We are running ES 2.1 single node cluster on Windows 7 / NTFS. After ES crashed due to faulty disk (replacement is under way), the indices being written to at time of crash are stuck in translog recovery phase. I will use the .marvel index as example here.
Output from curl -s "http://$ES_HOST:9200/_cat/recovery?v=h"
index shard time type stage source_host target_host repository snapshot files files_percent bytes bytes_percent total_files total_bytes translog translog_percent total_translog
.marvel-es-2015.11.26 0 1209658 store translog 10.2.159.84 10.2.159.84 n/a n/a 0 100.0% 0 100.0% 1 130 32660 -1.0% -1
Output from curl -s "http://$ES_HOST:9200/.marvel-es-2015.11.26/_recovery?v=h"
".marvel-es-2015.11.26": {
"shards": [
{
"verify_index": {
"total_time_in_millis": 0,
"check_index_time_in_millis": 0
},
"translog": {
"total_time_in_millis": 3010971,
"total_on_start": -1,
"percent": "-1.0%",
"total": -1,
"recovered": 79466
},
"index": {
"target_throttle_time_in_millis": 0,
"source_throttle_time_in_millis": 0,
"total_time_in_millis": 24,
"files": {
"percent": "100.0%",
"recovered": 0,
"reused": 1,
"total": 1
},
"size": {
"percent": "100.0%",
"recovered_in_bytes": 0,
"reused_in_bytes": 130,
"total_in_bytes": 130
}
},
"id": 0,
"type": "STORE",
"stage": "TRANSLOG",
"primary": true,
"start_time_in_millis": 1448608132857,
"total_time_in_millis": 3010997,
"source": {
"name": "ELK0",
"ip": "10.2.x.x",
"transport_address": "10.2.x.x:9300",
"host": "10.2.x.x",
"id": "zuwWitsGS0uT9DVm9R4Fdw"
},
"target": {
"name": "ELK0",
"ip": "10.2.x.x",
"transport_address": "10.2.x.x:9300",
"host": "10.2.x.x",
"id": "zuwWitsGS0uT9DVm9R4Fdw"
}
}
]
}
}
The machine now has 100% CPU usage and no progress is seen in index recovery except the "time" and "translog" numbers rising slowly.
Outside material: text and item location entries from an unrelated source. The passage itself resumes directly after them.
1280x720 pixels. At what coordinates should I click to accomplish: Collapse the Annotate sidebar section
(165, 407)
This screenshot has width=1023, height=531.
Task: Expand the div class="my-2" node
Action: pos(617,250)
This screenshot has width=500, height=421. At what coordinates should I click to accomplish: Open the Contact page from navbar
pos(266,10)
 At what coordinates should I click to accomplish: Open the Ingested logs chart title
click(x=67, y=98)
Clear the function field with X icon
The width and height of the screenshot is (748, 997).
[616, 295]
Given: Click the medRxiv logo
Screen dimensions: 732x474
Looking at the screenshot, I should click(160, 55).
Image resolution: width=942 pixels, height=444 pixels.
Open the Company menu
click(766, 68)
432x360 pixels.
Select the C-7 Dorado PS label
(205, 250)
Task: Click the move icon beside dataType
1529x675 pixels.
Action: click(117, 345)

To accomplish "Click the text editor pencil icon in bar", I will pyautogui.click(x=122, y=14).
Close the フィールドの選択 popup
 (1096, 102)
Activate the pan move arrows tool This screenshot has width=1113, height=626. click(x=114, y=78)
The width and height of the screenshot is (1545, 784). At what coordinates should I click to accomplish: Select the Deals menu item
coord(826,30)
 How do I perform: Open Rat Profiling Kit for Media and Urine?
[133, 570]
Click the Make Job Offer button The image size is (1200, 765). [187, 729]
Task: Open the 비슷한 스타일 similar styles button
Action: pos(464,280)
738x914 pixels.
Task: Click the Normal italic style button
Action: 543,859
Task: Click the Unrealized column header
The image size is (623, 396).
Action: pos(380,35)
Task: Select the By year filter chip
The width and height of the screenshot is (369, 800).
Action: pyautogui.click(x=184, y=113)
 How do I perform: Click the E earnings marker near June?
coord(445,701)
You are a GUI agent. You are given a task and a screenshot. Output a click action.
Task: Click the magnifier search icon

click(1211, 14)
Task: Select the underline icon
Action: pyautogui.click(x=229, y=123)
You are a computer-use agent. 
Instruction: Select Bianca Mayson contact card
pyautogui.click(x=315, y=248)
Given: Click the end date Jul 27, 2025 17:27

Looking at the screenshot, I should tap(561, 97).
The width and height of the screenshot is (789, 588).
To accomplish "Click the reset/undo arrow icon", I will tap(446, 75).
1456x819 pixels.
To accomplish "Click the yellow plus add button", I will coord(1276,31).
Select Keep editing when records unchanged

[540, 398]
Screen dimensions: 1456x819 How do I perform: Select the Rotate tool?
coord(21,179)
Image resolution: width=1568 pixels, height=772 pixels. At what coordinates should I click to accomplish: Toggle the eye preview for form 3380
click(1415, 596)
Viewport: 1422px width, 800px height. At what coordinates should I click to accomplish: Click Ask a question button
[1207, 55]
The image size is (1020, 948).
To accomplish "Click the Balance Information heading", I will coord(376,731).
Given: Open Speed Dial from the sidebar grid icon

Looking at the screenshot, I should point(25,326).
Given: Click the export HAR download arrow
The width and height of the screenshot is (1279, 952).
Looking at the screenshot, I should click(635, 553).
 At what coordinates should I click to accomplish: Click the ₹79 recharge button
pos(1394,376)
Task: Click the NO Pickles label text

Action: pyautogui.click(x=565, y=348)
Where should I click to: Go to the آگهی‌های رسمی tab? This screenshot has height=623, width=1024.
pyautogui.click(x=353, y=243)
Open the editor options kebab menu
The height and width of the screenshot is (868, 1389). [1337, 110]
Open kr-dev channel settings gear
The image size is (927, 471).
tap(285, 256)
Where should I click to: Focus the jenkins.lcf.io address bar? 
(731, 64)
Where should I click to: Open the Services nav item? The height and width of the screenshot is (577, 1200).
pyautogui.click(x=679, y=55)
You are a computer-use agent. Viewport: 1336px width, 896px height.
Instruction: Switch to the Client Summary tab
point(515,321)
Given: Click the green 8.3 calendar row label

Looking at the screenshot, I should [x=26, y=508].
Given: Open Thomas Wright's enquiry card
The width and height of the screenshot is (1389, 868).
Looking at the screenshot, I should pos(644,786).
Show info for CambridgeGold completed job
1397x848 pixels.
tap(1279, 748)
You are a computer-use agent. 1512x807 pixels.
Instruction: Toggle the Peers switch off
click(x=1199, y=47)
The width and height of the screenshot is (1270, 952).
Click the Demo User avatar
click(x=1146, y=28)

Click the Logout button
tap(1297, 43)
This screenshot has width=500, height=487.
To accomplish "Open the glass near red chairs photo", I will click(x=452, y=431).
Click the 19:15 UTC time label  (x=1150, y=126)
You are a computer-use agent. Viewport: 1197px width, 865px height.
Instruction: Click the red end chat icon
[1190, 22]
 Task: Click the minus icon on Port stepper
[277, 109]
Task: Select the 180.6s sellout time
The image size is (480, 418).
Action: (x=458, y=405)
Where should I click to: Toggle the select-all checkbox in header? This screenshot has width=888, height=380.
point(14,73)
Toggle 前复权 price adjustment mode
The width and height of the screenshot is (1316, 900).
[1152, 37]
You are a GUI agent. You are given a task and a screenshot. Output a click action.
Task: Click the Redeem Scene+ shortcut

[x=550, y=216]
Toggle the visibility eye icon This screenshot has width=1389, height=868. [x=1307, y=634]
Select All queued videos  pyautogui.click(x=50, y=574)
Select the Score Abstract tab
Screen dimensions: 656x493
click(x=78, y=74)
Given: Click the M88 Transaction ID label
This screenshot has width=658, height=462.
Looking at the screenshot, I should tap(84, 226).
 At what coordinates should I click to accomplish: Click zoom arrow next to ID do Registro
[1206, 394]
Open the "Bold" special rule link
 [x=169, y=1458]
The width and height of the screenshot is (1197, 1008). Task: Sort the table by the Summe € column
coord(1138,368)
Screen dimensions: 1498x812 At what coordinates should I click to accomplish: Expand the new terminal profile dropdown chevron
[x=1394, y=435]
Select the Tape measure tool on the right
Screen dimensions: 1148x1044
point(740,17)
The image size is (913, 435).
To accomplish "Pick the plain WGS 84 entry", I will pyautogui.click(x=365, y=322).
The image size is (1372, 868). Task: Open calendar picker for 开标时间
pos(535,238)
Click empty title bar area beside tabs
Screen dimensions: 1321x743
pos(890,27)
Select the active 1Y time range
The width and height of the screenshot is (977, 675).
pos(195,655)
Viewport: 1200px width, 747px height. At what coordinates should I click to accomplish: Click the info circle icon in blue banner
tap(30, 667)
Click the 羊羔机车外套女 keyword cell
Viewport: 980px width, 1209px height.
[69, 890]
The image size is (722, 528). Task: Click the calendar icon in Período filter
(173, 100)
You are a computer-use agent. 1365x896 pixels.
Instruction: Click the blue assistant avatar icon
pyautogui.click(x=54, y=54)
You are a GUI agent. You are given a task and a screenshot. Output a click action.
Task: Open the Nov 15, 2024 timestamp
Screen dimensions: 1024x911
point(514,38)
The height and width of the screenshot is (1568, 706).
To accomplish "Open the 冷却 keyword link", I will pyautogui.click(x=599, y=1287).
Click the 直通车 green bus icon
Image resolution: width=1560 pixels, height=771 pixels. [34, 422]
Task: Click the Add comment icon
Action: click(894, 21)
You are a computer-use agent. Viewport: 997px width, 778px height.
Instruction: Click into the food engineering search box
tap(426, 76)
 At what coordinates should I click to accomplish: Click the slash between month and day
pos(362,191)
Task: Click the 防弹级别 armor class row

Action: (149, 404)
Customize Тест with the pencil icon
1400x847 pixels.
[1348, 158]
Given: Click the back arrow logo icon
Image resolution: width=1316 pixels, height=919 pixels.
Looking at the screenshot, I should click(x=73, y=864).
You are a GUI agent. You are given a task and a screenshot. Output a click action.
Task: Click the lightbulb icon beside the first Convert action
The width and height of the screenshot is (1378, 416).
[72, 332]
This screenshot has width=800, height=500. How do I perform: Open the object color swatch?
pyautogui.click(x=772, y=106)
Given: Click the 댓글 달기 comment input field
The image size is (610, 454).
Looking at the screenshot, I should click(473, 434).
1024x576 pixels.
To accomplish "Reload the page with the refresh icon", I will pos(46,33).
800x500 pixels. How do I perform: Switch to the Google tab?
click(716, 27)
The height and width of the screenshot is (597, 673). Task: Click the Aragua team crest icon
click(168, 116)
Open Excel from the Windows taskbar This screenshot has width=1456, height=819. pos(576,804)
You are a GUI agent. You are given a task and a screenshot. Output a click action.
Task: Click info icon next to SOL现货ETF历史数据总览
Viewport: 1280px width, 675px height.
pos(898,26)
The translog folder looks like this:
Verzeichnis von F:\XXX\nodes\0\indices\.marvel-es-2015.11.26\0\translog
27.11.2015 08:08 <DIR> .
27.11.2015 08:08 <DIR> ..
26.11.2015 19:23 20 translog-1.ckp
26.11.2015 19:23 80.677.779 translog-1.tlog
27.11.2015 08:49 37.717.508 translog-2.tlog
27.11.2015 08:49 20 translog.ckp
4 Datei(en), 118.395.327 Bytes
The translog-2.tlog file seems to be growing slowly.
While we believe the root cause has already been identified as faulty disk, we believe index recovery is far too slow, especially if we consider .marvel index has 1 file and 130 bytes of data according to the api.